Again, this is a pretty failed argument, used a lot my many belief systems. Just because it's old doesn't make it right. For years people thought the earth was flat you know. But they were wrong.

My argument is NOT that everything every brilliant person has said is correct- in fact I directly stated that I think a lot of these people were wrong. However, we ought not to pretend that all great thought has sprung up unaided in the last 20 years. Are you going to argue that Aristotle, John Stuart Mill, Freidrich Neitzsche, Aurrelus Augustine, and Thomas Aquinas were not great thinkers and that we are not today massively influenced by what these men said and believed?

What I AM saying is that there is nothing new under the sun. We have not evolved into greater thought that does away with the need for God. The things you are saying are thousands of years old and philosophers have been wrestling with them for centuries. Brilliant men have argued on both sides, Christians and non-Christians; Atheists and believers.

Originally Posted By: Cris
For years our society was poorly educated and needed structure, balance and moral guidance for the members of that group. Churches were formed to do that, as well as collect tax! But now we can (almost) see we don't need that anymore. So "God" becomes less and less relevant, just as Thor and many many other mythical Gods of years gone by.
You are standing on the shoulders of Neitzsche when you make this argument (whether you realize it or not) and I doubt he was the first to argue such. My point is that such thinking is not evolved or new- it is the re-engaging of ideas that believers and non-believers having been throwing about for as long as people have held beliefs about God.

Originally Posted By: Cris
As for trying to solve the problem of who created God, which is the big tumbling block of any creation theory, by saying he created himself!

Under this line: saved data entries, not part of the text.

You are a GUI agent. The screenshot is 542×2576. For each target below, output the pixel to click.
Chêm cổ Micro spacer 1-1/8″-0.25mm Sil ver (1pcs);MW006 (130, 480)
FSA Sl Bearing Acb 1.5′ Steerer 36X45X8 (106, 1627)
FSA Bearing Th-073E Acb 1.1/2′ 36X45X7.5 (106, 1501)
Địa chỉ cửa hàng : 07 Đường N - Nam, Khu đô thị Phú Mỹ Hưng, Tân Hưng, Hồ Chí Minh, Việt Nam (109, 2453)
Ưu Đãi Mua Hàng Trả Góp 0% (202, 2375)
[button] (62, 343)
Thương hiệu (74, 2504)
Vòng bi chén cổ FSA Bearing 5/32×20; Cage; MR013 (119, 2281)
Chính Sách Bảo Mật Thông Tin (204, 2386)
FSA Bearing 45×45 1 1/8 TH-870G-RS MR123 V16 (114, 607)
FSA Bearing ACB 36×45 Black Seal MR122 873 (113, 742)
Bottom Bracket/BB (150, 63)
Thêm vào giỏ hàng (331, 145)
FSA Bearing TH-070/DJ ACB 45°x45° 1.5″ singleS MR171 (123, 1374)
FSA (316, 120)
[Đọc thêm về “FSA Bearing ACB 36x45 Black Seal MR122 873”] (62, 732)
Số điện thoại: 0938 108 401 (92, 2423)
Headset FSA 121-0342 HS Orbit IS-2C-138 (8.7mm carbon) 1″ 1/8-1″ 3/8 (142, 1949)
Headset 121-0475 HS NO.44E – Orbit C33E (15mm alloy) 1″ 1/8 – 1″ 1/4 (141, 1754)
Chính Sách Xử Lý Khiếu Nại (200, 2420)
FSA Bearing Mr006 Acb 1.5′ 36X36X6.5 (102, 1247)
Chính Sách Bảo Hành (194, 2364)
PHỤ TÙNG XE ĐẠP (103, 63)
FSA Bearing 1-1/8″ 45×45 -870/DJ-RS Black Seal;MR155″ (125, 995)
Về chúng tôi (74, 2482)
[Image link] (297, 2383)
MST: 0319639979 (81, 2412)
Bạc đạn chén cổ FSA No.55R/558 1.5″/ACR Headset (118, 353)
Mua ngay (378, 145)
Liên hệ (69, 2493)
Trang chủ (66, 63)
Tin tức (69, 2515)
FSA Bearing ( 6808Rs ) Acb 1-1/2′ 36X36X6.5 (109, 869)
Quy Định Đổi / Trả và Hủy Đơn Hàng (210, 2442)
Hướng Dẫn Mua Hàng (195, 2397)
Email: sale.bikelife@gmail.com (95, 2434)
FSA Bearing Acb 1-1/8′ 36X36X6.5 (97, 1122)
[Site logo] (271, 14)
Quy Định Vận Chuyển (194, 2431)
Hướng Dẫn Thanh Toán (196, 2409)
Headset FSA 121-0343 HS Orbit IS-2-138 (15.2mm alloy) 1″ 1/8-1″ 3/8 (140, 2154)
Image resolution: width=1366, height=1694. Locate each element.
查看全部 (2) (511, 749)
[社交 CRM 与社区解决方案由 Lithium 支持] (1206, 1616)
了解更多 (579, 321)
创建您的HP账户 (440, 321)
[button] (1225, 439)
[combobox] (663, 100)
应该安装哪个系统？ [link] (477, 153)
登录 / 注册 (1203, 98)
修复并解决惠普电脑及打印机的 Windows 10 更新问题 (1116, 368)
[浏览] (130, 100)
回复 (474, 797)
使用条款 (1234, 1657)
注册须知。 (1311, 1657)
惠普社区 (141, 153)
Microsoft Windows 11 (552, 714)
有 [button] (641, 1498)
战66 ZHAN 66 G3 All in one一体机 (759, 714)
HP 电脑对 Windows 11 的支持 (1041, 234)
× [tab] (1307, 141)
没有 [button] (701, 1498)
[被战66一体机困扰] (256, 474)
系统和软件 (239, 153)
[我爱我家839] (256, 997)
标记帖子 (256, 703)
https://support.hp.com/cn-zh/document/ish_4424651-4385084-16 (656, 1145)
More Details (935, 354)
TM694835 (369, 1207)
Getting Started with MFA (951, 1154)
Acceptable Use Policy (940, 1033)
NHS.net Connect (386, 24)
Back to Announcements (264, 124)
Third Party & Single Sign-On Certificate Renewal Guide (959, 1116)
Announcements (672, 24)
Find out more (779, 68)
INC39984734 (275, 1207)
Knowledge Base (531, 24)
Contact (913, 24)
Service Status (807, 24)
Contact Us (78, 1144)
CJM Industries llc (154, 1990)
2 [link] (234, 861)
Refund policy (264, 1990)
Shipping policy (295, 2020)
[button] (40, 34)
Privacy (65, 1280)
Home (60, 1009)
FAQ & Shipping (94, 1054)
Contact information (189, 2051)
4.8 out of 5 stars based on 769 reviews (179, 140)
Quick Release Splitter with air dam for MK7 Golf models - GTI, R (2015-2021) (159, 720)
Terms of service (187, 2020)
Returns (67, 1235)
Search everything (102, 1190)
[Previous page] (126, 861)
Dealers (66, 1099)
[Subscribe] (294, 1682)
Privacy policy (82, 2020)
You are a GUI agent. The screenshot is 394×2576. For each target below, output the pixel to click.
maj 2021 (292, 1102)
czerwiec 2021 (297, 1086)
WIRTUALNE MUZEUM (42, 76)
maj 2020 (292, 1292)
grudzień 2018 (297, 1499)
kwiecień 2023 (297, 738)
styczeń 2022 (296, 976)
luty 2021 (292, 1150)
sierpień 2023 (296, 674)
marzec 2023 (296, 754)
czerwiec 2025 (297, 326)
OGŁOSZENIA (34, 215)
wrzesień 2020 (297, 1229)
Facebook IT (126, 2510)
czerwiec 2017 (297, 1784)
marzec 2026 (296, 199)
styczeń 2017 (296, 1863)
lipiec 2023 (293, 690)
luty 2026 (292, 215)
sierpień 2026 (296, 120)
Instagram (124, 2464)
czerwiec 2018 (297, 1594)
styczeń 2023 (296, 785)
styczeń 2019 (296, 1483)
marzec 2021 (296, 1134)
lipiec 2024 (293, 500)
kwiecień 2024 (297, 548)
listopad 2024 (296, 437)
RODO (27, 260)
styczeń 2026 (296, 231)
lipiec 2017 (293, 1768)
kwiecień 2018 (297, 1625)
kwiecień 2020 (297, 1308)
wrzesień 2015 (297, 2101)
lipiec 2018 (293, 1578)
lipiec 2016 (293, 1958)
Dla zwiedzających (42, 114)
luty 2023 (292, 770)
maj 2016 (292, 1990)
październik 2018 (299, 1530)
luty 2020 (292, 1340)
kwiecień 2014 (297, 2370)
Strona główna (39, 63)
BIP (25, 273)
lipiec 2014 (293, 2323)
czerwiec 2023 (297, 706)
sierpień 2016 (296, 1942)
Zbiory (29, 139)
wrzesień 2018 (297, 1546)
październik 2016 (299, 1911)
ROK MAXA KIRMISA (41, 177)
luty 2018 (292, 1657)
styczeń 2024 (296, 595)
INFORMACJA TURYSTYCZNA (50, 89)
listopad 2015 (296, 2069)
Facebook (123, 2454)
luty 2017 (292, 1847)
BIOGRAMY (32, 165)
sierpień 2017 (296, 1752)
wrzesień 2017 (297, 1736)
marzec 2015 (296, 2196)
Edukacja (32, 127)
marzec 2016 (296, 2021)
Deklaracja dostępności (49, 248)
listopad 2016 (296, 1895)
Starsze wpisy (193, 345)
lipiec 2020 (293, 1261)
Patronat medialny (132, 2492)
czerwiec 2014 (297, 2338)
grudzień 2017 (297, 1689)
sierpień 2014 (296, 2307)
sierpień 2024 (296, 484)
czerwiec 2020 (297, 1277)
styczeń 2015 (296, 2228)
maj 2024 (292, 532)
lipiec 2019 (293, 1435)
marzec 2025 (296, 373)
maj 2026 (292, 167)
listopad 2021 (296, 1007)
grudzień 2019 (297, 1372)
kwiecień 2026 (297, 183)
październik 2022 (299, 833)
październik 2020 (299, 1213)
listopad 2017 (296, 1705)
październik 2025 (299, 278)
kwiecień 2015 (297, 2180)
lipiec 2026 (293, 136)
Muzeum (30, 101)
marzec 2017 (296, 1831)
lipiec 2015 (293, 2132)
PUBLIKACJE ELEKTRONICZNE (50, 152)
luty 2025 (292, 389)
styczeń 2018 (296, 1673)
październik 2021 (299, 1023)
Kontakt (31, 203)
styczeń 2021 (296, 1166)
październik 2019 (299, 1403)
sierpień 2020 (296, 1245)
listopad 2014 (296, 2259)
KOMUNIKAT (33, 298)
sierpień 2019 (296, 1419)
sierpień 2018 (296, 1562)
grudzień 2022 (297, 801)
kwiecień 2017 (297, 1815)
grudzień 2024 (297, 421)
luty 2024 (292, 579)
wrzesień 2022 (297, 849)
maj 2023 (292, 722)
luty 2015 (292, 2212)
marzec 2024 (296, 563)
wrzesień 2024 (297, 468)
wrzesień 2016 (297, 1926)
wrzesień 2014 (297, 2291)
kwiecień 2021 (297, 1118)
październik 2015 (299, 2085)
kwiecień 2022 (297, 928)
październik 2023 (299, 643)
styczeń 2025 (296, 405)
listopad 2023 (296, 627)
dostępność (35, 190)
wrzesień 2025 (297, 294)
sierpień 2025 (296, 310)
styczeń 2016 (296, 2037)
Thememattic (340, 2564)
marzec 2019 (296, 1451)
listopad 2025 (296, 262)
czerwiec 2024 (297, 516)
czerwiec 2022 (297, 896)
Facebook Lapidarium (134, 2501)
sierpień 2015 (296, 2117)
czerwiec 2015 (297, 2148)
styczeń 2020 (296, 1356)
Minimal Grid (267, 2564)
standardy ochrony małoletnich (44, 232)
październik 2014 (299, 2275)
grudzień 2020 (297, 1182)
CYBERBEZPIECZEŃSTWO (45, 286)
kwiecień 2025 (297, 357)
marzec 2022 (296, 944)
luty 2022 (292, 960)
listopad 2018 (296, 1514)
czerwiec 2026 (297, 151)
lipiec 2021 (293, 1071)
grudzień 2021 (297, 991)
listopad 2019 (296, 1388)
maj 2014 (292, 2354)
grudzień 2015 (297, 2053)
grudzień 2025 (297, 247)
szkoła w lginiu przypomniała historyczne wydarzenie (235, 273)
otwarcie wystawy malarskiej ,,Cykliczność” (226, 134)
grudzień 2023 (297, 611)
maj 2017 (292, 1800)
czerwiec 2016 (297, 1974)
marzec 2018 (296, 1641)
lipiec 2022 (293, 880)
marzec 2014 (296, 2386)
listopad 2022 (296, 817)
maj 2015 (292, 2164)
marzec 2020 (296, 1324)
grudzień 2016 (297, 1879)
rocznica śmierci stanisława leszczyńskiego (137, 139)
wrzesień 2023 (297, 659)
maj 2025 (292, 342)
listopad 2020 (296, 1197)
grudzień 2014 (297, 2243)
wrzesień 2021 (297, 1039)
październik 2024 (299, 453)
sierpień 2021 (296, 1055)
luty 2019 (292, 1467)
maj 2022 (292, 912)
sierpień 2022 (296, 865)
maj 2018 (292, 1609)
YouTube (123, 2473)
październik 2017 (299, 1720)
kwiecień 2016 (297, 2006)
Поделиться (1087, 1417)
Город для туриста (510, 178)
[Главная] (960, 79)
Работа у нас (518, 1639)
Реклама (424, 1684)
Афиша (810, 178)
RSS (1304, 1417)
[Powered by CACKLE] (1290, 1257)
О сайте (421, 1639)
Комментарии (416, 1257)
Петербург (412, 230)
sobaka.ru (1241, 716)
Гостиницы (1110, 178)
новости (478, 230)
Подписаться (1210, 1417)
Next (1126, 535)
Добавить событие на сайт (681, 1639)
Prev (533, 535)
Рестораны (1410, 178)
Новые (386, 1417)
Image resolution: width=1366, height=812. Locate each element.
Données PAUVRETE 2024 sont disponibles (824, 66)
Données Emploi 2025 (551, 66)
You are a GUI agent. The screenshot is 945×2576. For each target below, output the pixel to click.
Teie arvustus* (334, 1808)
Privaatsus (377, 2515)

Are you being serious, or just attempting to wind me up ???
I did not say God created Himself- I said He was uncreated, which is a huge difference. And I did not arrive at this by saying "God exists and is the Creator, therefore He himself is uncreated." Instead I (or rather Aristotle, who historically first made this argument) started with the law of causality, that every effect must have a cause. Mill argued, as I believe you are, that God must have a cause if everything has a cause, but this is not quite the law of causality. The law of causality does NOT state that everything must have a cause; rather it states "every effect must have a cause", a statement which is self-evidently true. However, it does NOT say that everything is caused. For the world we live in to make sense, there must exist something that is not an effect- something that was not caused. This thing is not self-causing- it was never caused at all. While everything that surrounds us is an effect from some cause, we cannot go back indefinitely and expect to find every cause to also be an effect. At some point, we must reach an cause that was not an effect, and that is truly the beginning. That is also what we label the Creator, whether that is the God of scripture or a strange eternally existent singularity from which all that exists sprung.

So my logic is "There must have, at some point, been an uncreated being to explain how all the created stuff got here, and that is God". This has been debated through the ages, but I've not read a single convincing argument against the law of causality and the existence of an uncaused cause.


Edited by JeffS (09/05/2011 09:14)
_________________________
-Jeff
Rome did not create a great empire by having meetings; they did it by killing all those who opposed them.